Beata's birth year and the names of her parents are unknown. Her brother, Eric Jonas Straas (1707-1783, spouse Catharina Höpener) is listed as a lackey of the royal court ('hovlakej') in 1729, and she herself worked as a lady's maid for the hovfröken (lady-in-waiting) Josepha Pflueg, and then to a Countess Antoinetta Dorotea Rindsmaul, spouse of the courtier Otto Ludwig Ehrenrecih von Rindsmaul.

Her background was reportedly of use to her as an actress, and was considered to have attributed to her acting in so-called grande dame- and noblewoman roles.

===Career===

When the first national theatre was founded in the old premises at Bollhuset, Stockholm in 1737, where only foreign theatre troupes had previously performed, they were only male actors in the original native troupe, and so the theatre advertised for women to play the female parts before the theatre's formal premiere. In Sweden, unlike in some other countries, there was never any real opposition against women performing on the stage. It was considered natural to have women perform the female parts in the plays, and on 25 May 1737, two women were hired to perform the female parts.

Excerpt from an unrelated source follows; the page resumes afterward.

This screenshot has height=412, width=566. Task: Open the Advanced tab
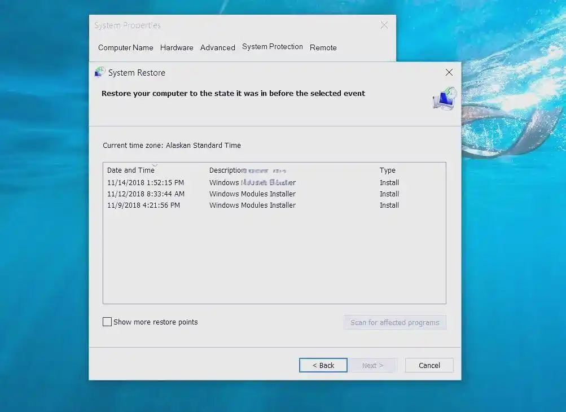[217, 47]
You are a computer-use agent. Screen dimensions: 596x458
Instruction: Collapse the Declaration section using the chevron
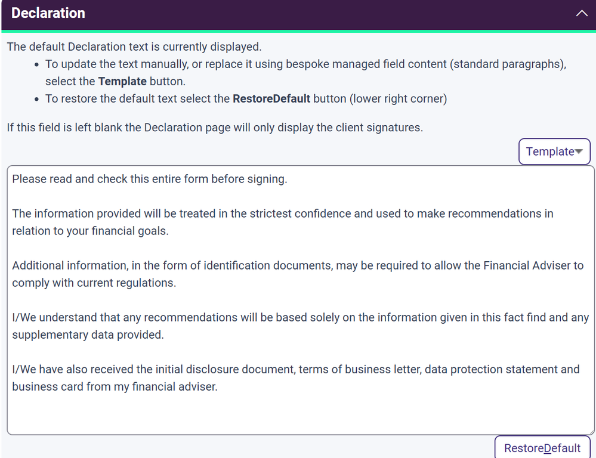point(582,13)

One was deemed not suitable, but the other was Straas.

Straas is reported to have been hired on 25 May 1737, and she was not only the first known actress to originate from Sweden, but also the first actor regardless of gender from this first native troupe whose name is mentioned in the documents. In June 1737, two other women, known only as "Miss Wijkman" and "Miss Lund" were hired. Wijkman is believed to have been Magdalena Wickman, former maid at the theatre interested household of Brita Sophia De la Gardie. Wijkman and Lund are not mentioned after 1739.

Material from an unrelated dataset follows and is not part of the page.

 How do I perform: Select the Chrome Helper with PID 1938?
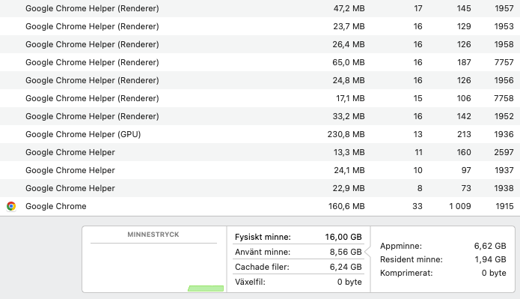coord(260,188)
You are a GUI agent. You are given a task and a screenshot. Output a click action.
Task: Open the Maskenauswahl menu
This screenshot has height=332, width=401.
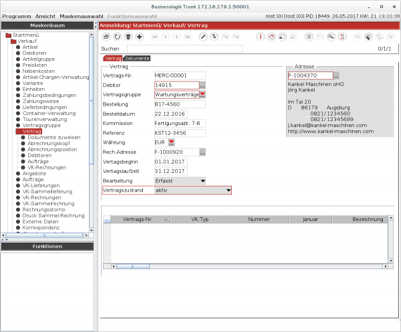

Straas played the female main part of Lotta Enterfelt opposite Johan Palmberg and Birger Hildon in the famous play Den Svenska Sprätthöken (The Swedish Fop) by Carl Gyllenborg (known as the first original Swedish language comedy), at the official premiere of the national theatre of Bollhuset. This was the first time a Swedish troupe had performed in the Stockholm theatre since the student troupe of 1691, and they were considered to be the first professional native Swedish speaking theatre troupe.

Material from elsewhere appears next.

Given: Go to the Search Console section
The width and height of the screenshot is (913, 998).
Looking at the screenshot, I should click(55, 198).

Count Carl Gustaf Tessin gave the judgement that Straas had a gracious forwardness, dressed well, had beautiful feet and conducted herself better than the German actresses, but worse than the French ones - he adds that she had a natural talent and that her debut had been very successful. Among her other parts were the leading role of Melinda in Den otacksamme (The ungrateful) by Gyllenborg, Ramborg in Den afvundsjuke (The Envious) by Olof Dahlin (a performance with the first ballet of Swedish dancers) in 1738, and Brynhilda eller den olyckelige kärleken (Brynhilda or the unhappy love) by Dahlin in 1739.

===Later life===

Straas married the royal court servant Andreas Åberg in 1737. In 1738, the theatre was temporarily closed, and although it opened again in 1739, its future was unclear and the actors were in a difficult economic situation. In 1739, she and her husband applied for permission to run a coffee house, and she retired from the stage to do this. In 1744, both she and her husband were re-employed on the staff of the Royal court; she was appointed house keeper of the court of the queen, a position she kept until her death. Straas is possibly the grandmother of the famous actress and opera singer Inga Åberg, who became a star at the second national theatre when it opened in 1788, and of the actor Gustav Åbergsson. It is not confirmed, though, whether the court servant Jonas Åberg (who became the father of Inga Åberg), was their son – Åberg was a very common name among the staff of the court.

Though her career was, in reality, short, she played an important part in her country's theatre history, participating in several of its most important events. She is remembered as the first professional native actress in Sweden to perform on a public stage. Although others before her, whose names are unknown, may have worked earlier in travelling theatre troupes, she was the first to perform on an 'official' stage, and the first one to achieve widespread fame.